[FOM] Formalization Thesis

Vladimir Sazonov Vladimir.Sazonov at liverpool.ac.uk
Sun Jan 6 13:46:17 EST 2008

Andre Rodin wrote:

> This is in accord with the view of Sazonov
> when he calls FM "tautology" (do I understand you, Vladimir, 
> correctly?). But I
> don't think this view is tenable against the overwhelming presence of 
> "ordinary
> mathematics".

It seems you insufficiently understand me. It seems that you as well as 
many others overestimate the idea of informal mathematics. In a sense, 
there is no such. However, we should be very careful and delicate in 
using all such terminology. What is contemporary "ordinary 
mathematics"? What means "formal"? I explain this as follows (as some 
variations of what I already wrote before).

First, let me confirm that mathematical texts were always and are now 
very informal, e.g. because describing the underlying intuition and 
ideas. But they also always were and are containing some highly 
essential formal ingredients - formal at least in a wide sense of this 
word. Formal (= rigorous) in mathematics means "separating" the form of 
reasoning from its content and checking correctness of the reasoning 
ONLY on the base of its form. (The informal relation of form to the 
content remains a very important issue.) Of course, in older times this 
"detaching" and checking correctness was done instinctively, 
implicitly. Only in previous century it was found a clear 
(contemporary) concept of (fully) formal system and (fully) formal 
proof checkable even by computer. (Also computers came into life of 
everybody. Even people not related with Science nowadays feel, if not 
understand, what is formal by playing with computers.) Therefore now we 
achieved a NEW standard of mathematical rigour. This absolutely does 
not mean that we should write down mathematical texts in this fully 
formal way. But we should write TOWARDS this fully formal way. That is, 
we should convince ourselves and the readers that the proof is 
POTENTIALLY formalizable (say, in ZFC). At least, I personally, when 
reading a text pretending to be mathematical (say, as a referee for 
papers of logical character in theoretical computer science) and 
struggling with the author's manner to write (a lot of authors, 
including probably myself, write non-well) after understanding the 
content (sometimes it is just impossible) become at the end absolutely 
sure that the definitions and proofs are completely formalizable. I do 
not make any real attempt to write down these
completely formal proofs. I become just absolutely sure (or almost 
absolutely sure if I am a bit lazy). This is because there are already 
developed some standards of presenting the material which are already 
known to be acceptable. Even if some author knows nothing on ZFC and 
formal logic, but uses these standards consistently (may be 
instinctively) and writes sufficiently well then it is quite easy for 
the experienced reader to see that the proof is completely 
formalizable. This complete formalization may be awfully tedious, 
non-interesting and difficult, but evidently resolvable routine task 
which is, fortunately, unnecessary to do. But the very fact that it is 
evidently possible is quite important guarantee of (contemporary) 
mathematical rigour. I believe that at least any logician reads 
mathematical texts in a similar way. Taking into account that we are 
existing in mathematical community, EACH contemporary mathematical text 
- the "ordinary mathematics" (does not matter how informally or 
semiformally written, of course except speculations, historical, 
methodological and philosophical considerations) is, after testing by 
the community on its correctness, definitely CONFIRMED to be 
FORMALIZABLE. Texts which are not confirmed are either nonsense or 
working drafts, etc. - NOT YET MATHEMATICAL texts.

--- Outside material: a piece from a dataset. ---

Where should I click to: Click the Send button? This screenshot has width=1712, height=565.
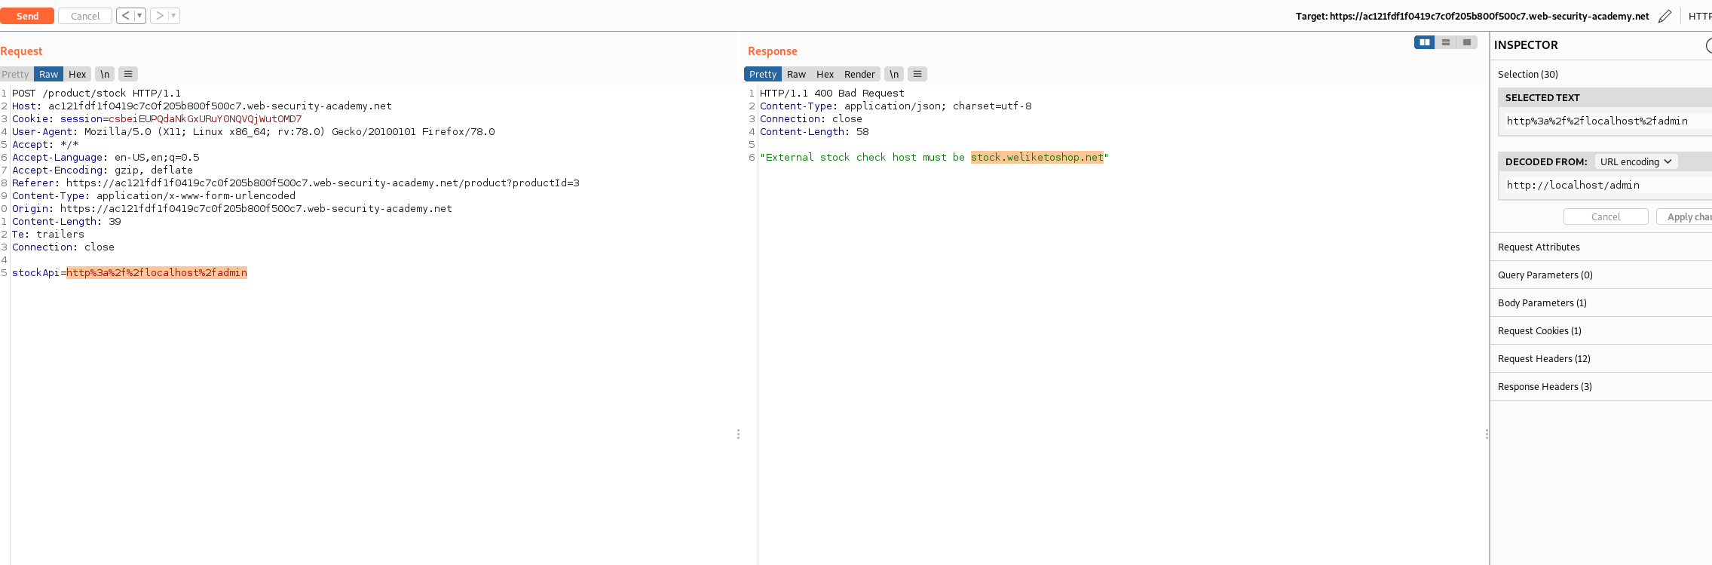(x=27, y=16)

That is why I consider the Formalization Thesis (as it was formulated) 
to be tautological. "Mathematical" automatically implies 
"formalizable". That was essentially always the case with "formal" 
understood in a wide sense of this word. Nowadays, we can say

"mathematical" implies "completely formalizable".

We should not mix drafts of mathematical texts (probably written by 
"crazy" authors who are just unable to write correct proofs) from 
confirmed mathematical texts which are thereby confirmed to be 
formalizable according to contemporary standards.

The real closely related question here is how to do this routine work 
of full formalization to be realistic. Which versions of formal 
languages and formal systems to use and which kinds of abbreviations 
mechanisms (definitions) to allow to make this routine process 
FEASIBLE. This is, in principle, very interesting, but the mathematical 
community today seemingly does not confirm the necessity to present all 
mathematics in such ACTUALLY formal way, unlike POTENTIALLY formal.

Do you still consider my views as "untenable"?